CARLO EMANUELE SGUAZZONI A TRENT’ANNI DALLA SCOMPARSA

La chiesa di Oste di Montemurlo
La chiesa di Oste di Montemurlo

PISTOIA. A trent’anni dalla scomparsa è dovuto all’architetto Sguazzoni un pensiero e di particolare attualità è ricordarlo come “architetto ambientalista”: una definizione che forse non sarebbe piaciuta a Carlo, un po’ per una quasi naturale diffidenza verso neologismi dell’ultim’ora, un po’ perché gli sembrava che il suo lavoro dovesse essere architettura, semplicemente, senza aggettivi.

Nato a Milano nel 1935, con un imprinting infantile di immagini costituito da pianure, fiumi larghi e lenti e di pioppi, era cresciuto, dall’età della ragione in poi, in Toscana.

L’interesse per l’ambiente nacque dall’esperienza personale e diretta dell’adolescenza si confermò durante gli studi di architettura acquistandone taglio e consapevolezza critica.

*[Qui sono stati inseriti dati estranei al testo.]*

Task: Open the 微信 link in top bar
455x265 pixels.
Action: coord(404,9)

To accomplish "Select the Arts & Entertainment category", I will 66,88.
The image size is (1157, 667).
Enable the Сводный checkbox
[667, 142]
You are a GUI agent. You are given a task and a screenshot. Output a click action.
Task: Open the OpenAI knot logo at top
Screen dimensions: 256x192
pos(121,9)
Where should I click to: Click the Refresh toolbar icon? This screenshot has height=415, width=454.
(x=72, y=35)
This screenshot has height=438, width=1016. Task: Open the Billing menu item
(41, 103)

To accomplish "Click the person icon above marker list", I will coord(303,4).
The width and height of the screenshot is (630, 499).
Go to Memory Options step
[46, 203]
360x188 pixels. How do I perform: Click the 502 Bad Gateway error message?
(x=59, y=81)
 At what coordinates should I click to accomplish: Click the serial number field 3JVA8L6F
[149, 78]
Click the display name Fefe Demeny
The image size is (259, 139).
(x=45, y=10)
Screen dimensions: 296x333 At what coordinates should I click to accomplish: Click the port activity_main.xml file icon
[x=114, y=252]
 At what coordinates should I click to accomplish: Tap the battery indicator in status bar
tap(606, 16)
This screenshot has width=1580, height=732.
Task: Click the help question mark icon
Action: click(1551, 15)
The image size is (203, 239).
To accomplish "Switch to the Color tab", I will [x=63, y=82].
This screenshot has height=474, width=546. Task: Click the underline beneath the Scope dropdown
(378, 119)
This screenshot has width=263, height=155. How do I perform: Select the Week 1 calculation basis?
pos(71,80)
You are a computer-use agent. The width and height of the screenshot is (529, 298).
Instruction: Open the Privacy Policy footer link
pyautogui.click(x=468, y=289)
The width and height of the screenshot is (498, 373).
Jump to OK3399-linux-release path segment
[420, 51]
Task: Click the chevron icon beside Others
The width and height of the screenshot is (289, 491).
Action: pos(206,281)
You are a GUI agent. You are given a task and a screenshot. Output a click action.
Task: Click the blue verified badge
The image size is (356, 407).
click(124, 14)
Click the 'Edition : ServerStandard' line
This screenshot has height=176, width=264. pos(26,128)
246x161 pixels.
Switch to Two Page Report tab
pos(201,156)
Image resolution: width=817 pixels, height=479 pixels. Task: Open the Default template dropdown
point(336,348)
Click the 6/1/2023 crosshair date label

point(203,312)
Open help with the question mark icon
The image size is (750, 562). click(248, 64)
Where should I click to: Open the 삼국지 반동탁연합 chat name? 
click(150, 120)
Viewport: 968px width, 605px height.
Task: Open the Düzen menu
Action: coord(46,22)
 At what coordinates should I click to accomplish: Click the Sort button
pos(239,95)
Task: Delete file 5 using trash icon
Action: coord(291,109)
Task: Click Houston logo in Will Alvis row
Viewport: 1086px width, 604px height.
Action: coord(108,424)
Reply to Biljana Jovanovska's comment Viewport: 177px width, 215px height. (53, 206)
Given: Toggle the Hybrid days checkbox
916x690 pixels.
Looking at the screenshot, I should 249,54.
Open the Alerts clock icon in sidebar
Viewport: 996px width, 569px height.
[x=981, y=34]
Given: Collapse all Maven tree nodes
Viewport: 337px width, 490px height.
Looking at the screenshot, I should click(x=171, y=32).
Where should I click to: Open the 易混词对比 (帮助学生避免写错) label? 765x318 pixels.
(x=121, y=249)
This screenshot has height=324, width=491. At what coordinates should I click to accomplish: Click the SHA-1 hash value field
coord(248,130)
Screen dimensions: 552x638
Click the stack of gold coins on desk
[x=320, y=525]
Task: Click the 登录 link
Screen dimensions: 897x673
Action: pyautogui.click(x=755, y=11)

Dall’esperienza diretta e dalla riflessione personale sul territorio aveva tratto sicurezza di riferimenti e convinzioni, tanto da fargli dire più volte che tanti errori di progettazione non sarebbero stati commessi se fosse esistita una reale conoscenza ( e cultura) del territorio.

Sembra banale. Era convinto di dover pensare con il medesimo impegno all’ambiente che la storia ha costruito con le case e le strade, ma anche con gli alberi, i prati e i sentieri, riconoscendo una totale responsabilità umana di fronte alla complessità e alla fragilità dei segni.

L’esercizio di queste convinzioni lo portava a dedicarsi generosamente al lavoro di gruppi di studio, a commissioni, a incontri e, quando accadeva, a incarichi di professionali. Carlo faceva sul serio, tenace e intransigente, soprattutto con se stesso; non finiva mai un lavoro senza essere convinto di aver fatto tutto quello che doveva.

Oggi alcuni dei suoi lavori sono entrati a far parte di itinerari di conoscenza dell’architettura del Novecento

Per noi colleghi il lavoro di Carlo E. Sguazzoni resta come una parte della coscienza.